The governor, who served a compulsory one-year stint in the Austrian army in the mid-1960s, has found other ways to salute those in the armed forces, whether during visits with the wounded at military hospitals or tours of American bases abroad.
Before he was elected in 2003, he went to Iraq for an Independence Day celebration with troops.
As governor, the former actor headlined a send-off for Iraq-bound troops at Ft. Irwin in the Mojave Desert -- praising them as “true Terminators.”
He and Shriver also gave 24,000 pre-paid telephone calling cards to California National Guard members stationed abroad -- a gift funded by private donations -- and have greeted military personnel at numerous homecomings.
The public eulogies that accompany each death were initiated by Schwarzenegger’s predecessor, former Gov. Gray Davis. A Vietnam veteran and a Democrat, Davis once said he believed that Americans expect to see their elected leaders acting as “comforters in chief.”
Political analysts say the messages are a uniquely nonpartisan gesture in an arena where virtually every act is viewed through a partisan lens.
“In politics, everything is scripted and there are no pure impulses, so the human side of things rarely gets discussed,” said Barbara O’Connor, professor of politics and communication at Cal State Sacramento. “This resonates a sense of personal respect -- the honoring of a life -- that one can’t help but endorse.”
Conversely, some analysts say, if Schwarzenegger showed up at funerals for the dead, it might be viewed as opportunistic, and his celebrity status might draw a media crowd and create a distraction for families in mourning.
With the Bush administration facing mounting pressure over the war, the public nature of Schwarzenegger’s salutes might seem politically risky. But O’Connor says the governor is on safe ground.
“It’s not a statement about whether we should be in Iraq or not, it’s not a hawk/dove issue,” she said. “It’s just about revering service.”
Schwarzenegger called the messages and lowering of flags “a reminder, a reminder to honor these men and women and to recognize the toll [a war] takes.”
California has lost 250 residents in Iraq.
In Tracy, the toll has seemed especially high. With a population of 78,000, the city about an hour east of San Francisco has lost five young men in Iraq.
Marine Lance Cpl. Brandon Dewey, 20, was one, killed in the town of Haqlaniyah, northwest of Baghdad, when a roadside bomber blew himself up.

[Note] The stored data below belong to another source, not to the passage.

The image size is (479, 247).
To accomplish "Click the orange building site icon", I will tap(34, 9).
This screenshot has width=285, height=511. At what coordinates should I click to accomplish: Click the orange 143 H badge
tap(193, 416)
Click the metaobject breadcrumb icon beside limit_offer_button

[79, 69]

His mother, Julie Conover, said his death came after Dewey had already survived shrapnel wounds in the 2004 attack on Fallouja.

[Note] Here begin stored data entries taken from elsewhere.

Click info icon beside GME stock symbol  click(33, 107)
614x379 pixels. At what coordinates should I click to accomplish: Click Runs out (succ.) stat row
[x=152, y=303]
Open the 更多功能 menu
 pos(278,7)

“We thought maybe nothing else would happen to him,” she said.
In the family’s gloom, a few bright spots have emerged. One is the Marine Corps casualty assistance officer who has been with the family “every step of the way.” Another is the letter from Sacramento.
Dewey was an almost fanatical fan of Schwarzenegger and loved to entertain friends by impersonating the actor. At one gathering his buddies read the governor’s letter aloud and reminisced about Dewey’s dead-on impressions, especially one from his favorite Schwarzenegger film, “Predator.”
“It gave us something we could laugh about for a little while,” his mother recalled. “And I know Brandon would have appreciated that.”